Quote from: chemlud on April 17, 2026, 03:02:21 PM"...and the uptime will show something like 20000 days"

System time fails? Results in all sorts of errors, as time is essential for many, many things on the interwebs. Check NTP. System board time? CMOS battery?

You are really alone with this kind of error...
#15
I have been trying to set up an OPNSense router for quite some time now but each time I get a setup that seems to die some time after between 40minutes and 18 hours.

I have tried two different computers with three different NICs (all with different chipsets at speeds of 10G, 2.5G & 1G), different amounts of RAM, made up of different DIMMS, different storage media (m.2 nvme & sata ssd).  I have tried with versions 25 & 26 of OPNSense.

Initially my network (no vlans or sub domains) was 192.168.0.0/16 but I have reconfigured it to 192.168.2.0/24 in case that was the problem.

I configure OPNSense with a single WAN ethernet connection to my fibre modem (with IP address provided by DHCP) and a single LAN connection to my network (with IP address 192.168.2.1).  I make no further configuration changes whilst trying to get everything to work.
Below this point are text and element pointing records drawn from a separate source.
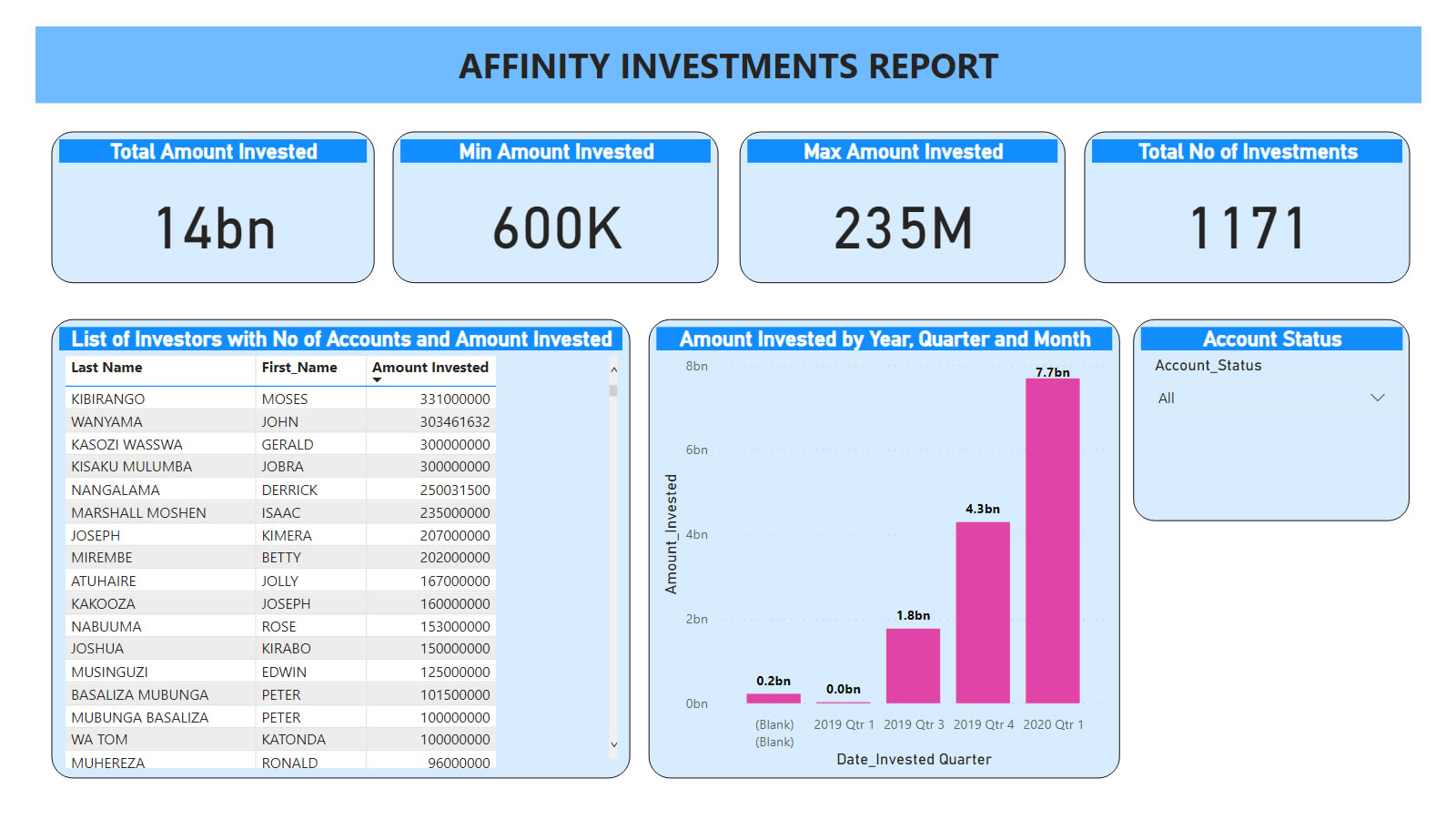Click the Total No of Investments 1171 card
Image resolution: width=1456 pixels, height=819 pixels.
point(1247,228)
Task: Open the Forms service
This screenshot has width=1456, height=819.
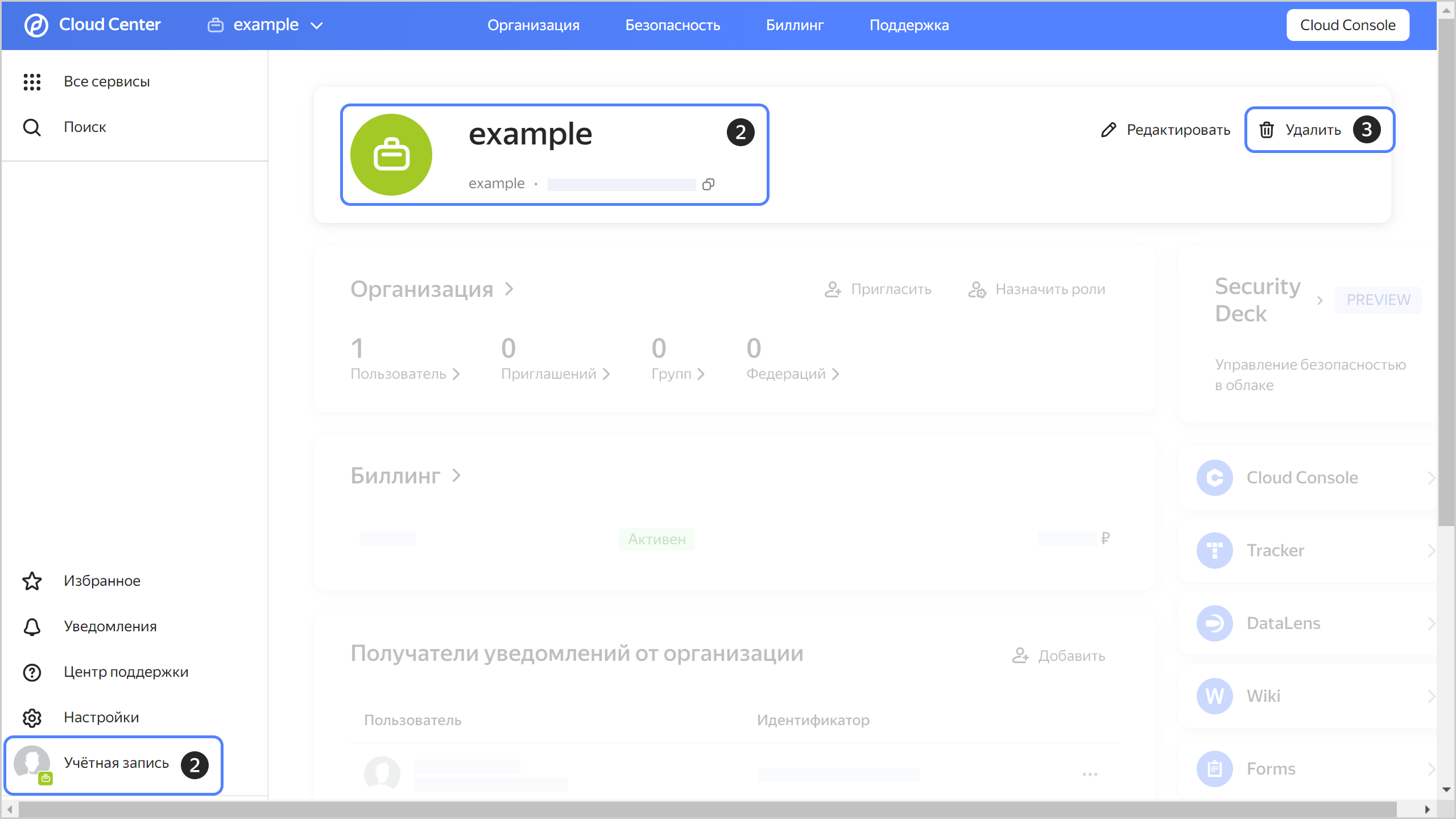Action: point(1272,768)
Each time, after an amount of time (between 40 minutes & 18 hours), the webGUI starts to break: Every "display section" of the dashboard will show "Failed to load widget" and the uptime will show something like 20000 days.  Internet connectivity and DHCP services on my LAN do not seem to be affected.  I can still SSH into the server and the system time remains accurate.

I don't know what else to try!  How can I keep getting exactly the same fault on different hardware? Please, learned friends, give me the benefits of your experience and expertise!